What the exercise asks
Repeat the lines from the line with "Click the Renault diamond logo" to the line with "492x248 pixels." in the listing below, keeping both end lines and adding nothing.

Supplied material
* * *

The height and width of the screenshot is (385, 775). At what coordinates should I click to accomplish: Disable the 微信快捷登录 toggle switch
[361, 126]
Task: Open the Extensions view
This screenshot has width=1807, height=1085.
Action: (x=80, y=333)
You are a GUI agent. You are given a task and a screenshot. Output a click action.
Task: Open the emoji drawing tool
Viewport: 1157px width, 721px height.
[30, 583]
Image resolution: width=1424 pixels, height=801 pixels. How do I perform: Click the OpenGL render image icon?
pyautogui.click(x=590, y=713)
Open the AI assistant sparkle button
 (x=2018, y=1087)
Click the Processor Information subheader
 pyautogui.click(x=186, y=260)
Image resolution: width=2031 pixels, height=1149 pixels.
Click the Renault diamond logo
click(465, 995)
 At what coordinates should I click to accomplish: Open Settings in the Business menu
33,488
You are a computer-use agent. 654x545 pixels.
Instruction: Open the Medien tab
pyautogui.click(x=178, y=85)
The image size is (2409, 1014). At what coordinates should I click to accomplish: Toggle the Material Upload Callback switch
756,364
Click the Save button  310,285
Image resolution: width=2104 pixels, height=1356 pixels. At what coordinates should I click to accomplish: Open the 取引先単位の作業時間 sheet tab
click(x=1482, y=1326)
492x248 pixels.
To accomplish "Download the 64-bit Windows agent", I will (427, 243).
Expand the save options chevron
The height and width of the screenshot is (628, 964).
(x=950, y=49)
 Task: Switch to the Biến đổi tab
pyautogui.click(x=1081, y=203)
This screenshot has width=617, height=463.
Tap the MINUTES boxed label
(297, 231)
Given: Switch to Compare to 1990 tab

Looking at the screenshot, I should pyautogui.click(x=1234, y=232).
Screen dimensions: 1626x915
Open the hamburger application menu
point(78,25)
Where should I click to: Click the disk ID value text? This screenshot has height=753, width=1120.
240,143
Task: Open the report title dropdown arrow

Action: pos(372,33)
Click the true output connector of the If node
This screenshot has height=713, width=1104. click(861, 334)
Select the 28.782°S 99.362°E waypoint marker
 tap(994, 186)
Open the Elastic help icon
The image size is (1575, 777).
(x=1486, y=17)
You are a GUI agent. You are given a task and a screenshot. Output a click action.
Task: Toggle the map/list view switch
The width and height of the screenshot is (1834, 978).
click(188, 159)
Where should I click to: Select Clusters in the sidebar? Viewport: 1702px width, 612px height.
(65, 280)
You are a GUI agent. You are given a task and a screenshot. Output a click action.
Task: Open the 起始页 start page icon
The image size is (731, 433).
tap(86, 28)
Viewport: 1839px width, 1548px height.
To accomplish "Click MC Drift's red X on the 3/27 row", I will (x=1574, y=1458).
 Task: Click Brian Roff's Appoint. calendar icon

* * *

The answer
Click the Renault diamond logo
click(465, 995)
 At what coordinates should I click to accomplish: Open Settings in the Business menu
33,488
You are a computer-use agent. 654x545 pixels.
Instruction: Open the Medien tab
pyautogui.click(x=178, y=85)
The image size is (2409, 1014). At what coordinates should I click to accomplish: Toggle the Material Upload Callback switch
756,364
Click the Save button  310,285
Image resolution: width=2104 pixels, height=1356 pixels. At what coordinates should I click to accomplish: Open the 取引先単位の作業時間 sheet tab
click(x=1482, y=1326)
492x248 pixels.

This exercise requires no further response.